How to Stop Incontinence From Sabotaging Your Sex Life
It's bad enough worrying about whether you're going to make it to the bathroom on time to avoid an accident. But worrying about leakage during sex -- that can really bring you down. If incontinence is sabotaging your sex life, at least you're in good company. According to the American Foundation for Urologic Disease (AFUD), one in three women with stress incontinence avoids sexual intimacy because of fear of leakage during intercourse or orgasm.
But don't despair: Here's a seven-step plan for coping with incontinence and getting your sex life back on track.
1. Prepare for sex.
One thing to take into account is when during sex you're more likely to leak: If you have stress incontinence, you're more likely to leak with penetration due to pressure on the bladder. If you have urge incontinence, you're more likely to leak during orgasm. (Since women's orgasms often don't happen during intercourse, you can prepare for that moment separately.)

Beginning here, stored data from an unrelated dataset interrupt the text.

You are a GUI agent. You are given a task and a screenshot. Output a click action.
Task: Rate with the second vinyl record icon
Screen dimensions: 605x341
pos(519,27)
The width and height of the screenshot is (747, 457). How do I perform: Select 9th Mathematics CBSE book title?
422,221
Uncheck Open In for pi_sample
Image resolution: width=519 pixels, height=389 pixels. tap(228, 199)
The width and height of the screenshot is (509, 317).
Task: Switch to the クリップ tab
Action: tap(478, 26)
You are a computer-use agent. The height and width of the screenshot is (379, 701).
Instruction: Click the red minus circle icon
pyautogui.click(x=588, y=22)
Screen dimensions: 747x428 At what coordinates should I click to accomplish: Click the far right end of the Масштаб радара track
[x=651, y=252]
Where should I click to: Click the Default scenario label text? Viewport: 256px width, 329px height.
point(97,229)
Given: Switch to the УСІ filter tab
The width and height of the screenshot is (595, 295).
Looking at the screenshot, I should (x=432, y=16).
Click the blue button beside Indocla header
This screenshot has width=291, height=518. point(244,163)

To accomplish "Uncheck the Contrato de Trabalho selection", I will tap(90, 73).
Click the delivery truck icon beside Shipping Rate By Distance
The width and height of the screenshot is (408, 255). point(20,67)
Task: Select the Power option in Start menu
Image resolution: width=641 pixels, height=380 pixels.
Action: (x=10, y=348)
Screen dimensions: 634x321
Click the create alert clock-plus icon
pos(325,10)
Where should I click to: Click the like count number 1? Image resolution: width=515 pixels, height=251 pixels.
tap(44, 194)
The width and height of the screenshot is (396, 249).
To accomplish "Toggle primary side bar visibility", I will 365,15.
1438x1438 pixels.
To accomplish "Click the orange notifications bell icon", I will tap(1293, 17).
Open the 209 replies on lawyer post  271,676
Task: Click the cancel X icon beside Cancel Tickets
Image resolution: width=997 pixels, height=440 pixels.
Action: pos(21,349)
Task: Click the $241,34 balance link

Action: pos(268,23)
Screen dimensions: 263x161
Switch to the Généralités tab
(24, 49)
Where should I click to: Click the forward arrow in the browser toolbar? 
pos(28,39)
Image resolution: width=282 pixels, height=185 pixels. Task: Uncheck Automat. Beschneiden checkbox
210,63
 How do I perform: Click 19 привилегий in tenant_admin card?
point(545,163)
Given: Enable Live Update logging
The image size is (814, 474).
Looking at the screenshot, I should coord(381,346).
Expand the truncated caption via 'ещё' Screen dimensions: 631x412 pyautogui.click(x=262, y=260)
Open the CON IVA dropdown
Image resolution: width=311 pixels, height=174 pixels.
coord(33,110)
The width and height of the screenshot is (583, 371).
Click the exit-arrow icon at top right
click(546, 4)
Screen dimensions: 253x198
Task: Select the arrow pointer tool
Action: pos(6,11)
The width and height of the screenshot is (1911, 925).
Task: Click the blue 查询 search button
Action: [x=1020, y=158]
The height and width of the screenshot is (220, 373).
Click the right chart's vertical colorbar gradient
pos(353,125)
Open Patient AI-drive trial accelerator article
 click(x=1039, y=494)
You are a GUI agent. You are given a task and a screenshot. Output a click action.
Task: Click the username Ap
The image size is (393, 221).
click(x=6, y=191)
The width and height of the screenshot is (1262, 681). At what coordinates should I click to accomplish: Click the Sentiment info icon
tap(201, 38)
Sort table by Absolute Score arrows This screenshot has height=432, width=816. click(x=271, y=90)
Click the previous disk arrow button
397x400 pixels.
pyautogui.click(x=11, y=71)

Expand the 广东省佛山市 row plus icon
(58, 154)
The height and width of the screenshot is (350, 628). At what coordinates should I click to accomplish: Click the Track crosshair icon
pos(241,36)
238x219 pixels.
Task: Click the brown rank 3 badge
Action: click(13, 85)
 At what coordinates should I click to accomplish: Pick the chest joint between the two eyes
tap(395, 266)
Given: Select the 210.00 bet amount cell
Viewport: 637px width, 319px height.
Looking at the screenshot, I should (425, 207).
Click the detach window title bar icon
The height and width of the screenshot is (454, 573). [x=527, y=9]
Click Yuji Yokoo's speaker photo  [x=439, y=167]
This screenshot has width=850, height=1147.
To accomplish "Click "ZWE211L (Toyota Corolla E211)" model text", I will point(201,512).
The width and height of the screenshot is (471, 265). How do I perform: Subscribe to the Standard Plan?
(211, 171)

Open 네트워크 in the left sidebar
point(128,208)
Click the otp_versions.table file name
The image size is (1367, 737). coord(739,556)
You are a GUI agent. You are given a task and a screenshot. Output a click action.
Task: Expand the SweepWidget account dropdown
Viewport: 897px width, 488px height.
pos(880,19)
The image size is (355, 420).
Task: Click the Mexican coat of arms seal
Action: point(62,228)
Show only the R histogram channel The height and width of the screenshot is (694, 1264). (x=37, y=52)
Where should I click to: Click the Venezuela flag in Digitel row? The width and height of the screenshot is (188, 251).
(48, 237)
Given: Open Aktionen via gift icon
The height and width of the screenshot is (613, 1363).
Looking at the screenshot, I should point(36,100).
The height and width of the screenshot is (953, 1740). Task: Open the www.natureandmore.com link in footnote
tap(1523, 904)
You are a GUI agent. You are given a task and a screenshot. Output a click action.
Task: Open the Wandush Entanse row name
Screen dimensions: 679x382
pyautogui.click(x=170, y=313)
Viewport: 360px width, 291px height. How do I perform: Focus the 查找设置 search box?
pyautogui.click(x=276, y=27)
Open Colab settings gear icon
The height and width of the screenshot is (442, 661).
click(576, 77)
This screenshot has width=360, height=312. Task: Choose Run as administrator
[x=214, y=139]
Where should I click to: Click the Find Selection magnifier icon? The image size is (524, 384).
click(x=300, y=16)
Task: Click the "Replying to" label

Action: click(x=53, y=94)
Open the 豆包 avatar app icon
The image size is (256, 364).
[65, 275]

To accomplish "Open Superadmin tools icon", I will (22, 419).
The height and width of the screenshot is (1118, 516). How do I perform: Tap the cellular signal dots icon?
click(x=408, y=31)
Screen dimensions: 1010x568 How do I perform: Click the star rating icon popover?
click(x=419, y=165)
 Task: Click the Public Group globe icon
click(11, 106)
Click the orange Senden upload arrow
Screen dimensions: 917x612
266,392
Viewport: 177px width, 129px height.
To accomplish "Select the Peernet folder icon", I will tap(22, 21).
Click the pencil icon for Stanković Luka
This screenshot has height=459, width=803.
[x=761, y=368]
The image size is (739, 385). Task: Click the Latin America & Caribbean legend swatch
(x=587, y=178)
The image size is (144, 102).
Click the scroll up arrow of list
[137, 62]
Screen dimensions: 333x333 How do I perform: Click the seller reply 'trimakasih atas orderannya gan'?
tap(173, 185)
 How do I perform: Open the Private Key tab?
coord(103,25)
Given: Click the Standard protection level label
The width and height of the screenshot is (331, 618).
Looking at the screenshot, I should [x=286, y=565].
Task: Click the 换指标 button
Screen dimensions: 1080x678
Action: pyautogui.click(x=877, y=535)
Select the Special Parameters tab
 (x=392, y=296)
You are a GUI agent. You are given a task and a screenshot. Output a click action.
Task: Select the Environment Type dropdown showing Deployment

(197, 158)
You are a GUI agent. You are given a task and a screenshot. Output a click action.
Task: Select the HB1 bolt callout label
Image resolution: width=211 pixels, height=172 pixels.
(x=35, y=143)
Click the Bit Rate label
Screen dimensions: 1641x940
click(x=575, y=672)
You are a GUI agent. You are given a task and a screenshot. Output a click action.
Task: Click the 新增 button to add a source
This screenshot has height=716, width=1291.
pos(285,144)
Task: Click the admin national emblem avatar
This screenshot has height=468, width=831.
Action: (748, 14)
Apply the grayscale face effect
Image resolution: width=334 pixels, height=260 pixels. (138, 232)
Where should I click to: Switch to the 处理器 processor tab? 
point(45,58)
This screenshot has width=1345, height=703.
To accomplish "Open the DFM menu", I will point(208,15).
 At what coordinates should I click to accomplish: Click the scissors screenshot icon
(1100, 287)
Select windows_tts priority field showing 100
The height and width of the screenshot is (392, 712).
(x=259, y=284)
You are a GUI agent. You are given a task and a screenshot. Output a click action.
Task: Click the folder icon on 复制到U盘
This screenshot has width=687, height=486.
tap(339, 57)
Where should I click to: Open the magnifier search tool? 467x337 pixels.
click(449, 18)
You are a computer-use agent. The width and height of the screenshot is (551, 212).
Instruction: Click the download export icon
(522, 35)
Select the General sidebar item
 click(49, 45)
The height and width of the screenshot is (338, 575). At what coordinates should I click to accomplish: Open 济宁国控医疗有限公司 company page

Either way, there are lots of things you can do to decrease the likelihood of involuntary leakage during sex while you're working on a longer-term solution. You'll need to experiment to see which of these makes a difference for you:
Avoid coffee or tea for several hours prior to sex.
Drink plenty of water well before having sex, but don't drink any fluids for an hour before sex.
Practice "double voiding" prior to sex: Go the bathroom, then fully relax the bladder (some people recommend massaging the abdomen) and go again.
Put towels down, so you're not worrying about linens if you do leak.
Don't be shy about taking a "bathroom break" during sex. For women with urge incontinence, taking a bathroom break between foreplay and intercourse or between intercourse and "after-play" can make sex much more relaxing.
2. Talk about it.
No, this probably isn't an easy topic to bring up with your partner. But isn't it worth a few minutes of blushing if the payoff is returning to your previously joyous sex life? You might start by mentioning that you've been to the doctor to get help with a problem you're really embarrassed to discuss. Tell your partner how much you miss your formerly great sex life together, and let him know that your reluctance hasn't been because of lack of interest but because of fear of leakage and embarrassment.
You may be pleasantly surprised by your partner's supportive reaction; it's likely that the problem isn't nearly the issue for him you've been thinking it is. After all, men have aging-related issues that affect their sexual performance, too. Your guy is probably all too familiar with the fear and shame that can accompany age-related changes affecting sex. If talking privately isn't solving your sexual issues, working with a couples counselor or sex therapist can make it easier to talk about difficult topics.